Balloon—filled with liquid nitrogen
- Pour a small amount (start with about 10 mL) of liquid nitrogen in a balloon.
- Tie a knot in the open end.
- Set the balloon on a table.
- Step back and make sure no one is near the (expanding) balloon and especially make sure no one's face is close to the balloon.
- Observe what happens as the balloon is exposed to the warmer air temperature.
Prescription container/Film canister
- Place the film canister (or a plastic prescription container with a snap-off lid) on a table top or on the floor. Do not use a prescription container with a screw-on or a child-proof lid that does not easily snap off with moderate force.
- Pour some of the liquid nitrogen into the plastic beaker.
- Pour some of the liquid nitrogen from the plastic beaker into the film canister. Fill the film canister about ¼ full with liquid nitrogen.
- Snap on the top.
- Stand back as pressure builds up in the container.
- Place the cork gun where it is aiming in a safe direction (and specifically not directed toward anyone's face).
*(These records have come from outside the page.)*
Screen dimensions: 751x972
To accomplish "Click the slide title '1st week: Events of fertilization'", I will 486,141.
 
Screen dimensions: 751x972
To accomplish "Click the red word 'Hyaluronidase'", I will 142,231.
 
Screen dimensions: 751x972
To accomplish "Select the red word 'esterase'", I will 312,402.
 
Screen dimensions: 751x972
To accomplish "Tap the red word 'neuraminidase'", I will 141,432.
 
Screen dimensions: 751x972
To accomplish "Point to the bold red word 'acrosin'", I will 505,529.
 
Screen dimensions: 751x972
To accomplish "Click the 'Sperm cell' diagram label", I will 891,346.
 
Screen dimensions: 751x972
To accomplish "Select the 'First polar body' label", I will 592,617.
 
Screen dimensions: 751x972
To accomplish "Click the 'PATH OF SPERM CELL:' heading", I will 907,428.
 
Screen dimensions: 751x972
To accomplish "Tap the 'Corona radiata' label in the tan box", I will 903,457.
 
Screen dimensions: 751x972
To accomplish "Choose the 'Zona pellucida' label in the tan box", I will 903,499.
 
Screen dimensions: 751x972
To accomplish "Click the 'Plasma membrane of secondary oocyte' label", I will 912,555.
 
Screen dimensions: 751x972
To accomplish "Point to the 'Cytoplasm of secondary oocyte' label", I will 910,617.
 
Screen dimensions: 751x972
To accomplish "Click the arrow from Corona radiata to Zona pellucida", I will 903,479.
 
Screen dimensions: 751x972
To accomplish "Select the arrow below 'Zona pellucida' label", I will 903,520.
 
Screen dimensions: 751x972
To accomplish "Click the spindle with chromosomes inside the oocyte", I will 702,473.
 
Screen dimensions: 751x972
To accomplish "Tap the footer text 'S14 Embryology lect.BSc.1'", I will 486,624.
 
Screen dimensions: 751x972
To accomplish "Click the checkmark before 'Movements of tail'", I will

- Pour about 50 mL of liquid nitrogen into the cylinder.
- Lightly place the cork in the open end of the cylinder. Do not jam the cork in so tightly that it cannot be pushed out by the pressure that will build up in the cylinder.
- Stand back. Pressure will build up as the liquid nitrogen evaporates.
The frozen banana and flowers will shatter. The solder will temporarily become much more spring-like. The air-filled balloon will shrink as the air inside contracts from the extreme cold, and then it will re-inflate as it warms up again. The liquid nitrogen-filled balloon will expand and possibly burst. The lids of the film canister/ prescription bottle will pop off. The cork will shoot out of the metal cylinder.
Why It Works
Objects become more brittle and contract from the extreme cold. As the liquid nitrogen evaporates, it occupies a much larger volume. For a given volume, the gas has a much larger pressure.
Other Things to Try
For many experimenters, liquid nitrogen may not be easily available on a daily basis. While you have a supply of liquid nitrogen available, you may want to consider doing the other projects that also require liquid nitrogen, such as Project 101 (effect of temperature on resistance) and Project 106 (superconductivity).
Liquid nitrogen provides an opportunity to explore low-temperature physics. This includes making normally elastic materials brittle. Materials cooled by liquid nitrogen contract. As liquid nitrogen evaporates, it expands.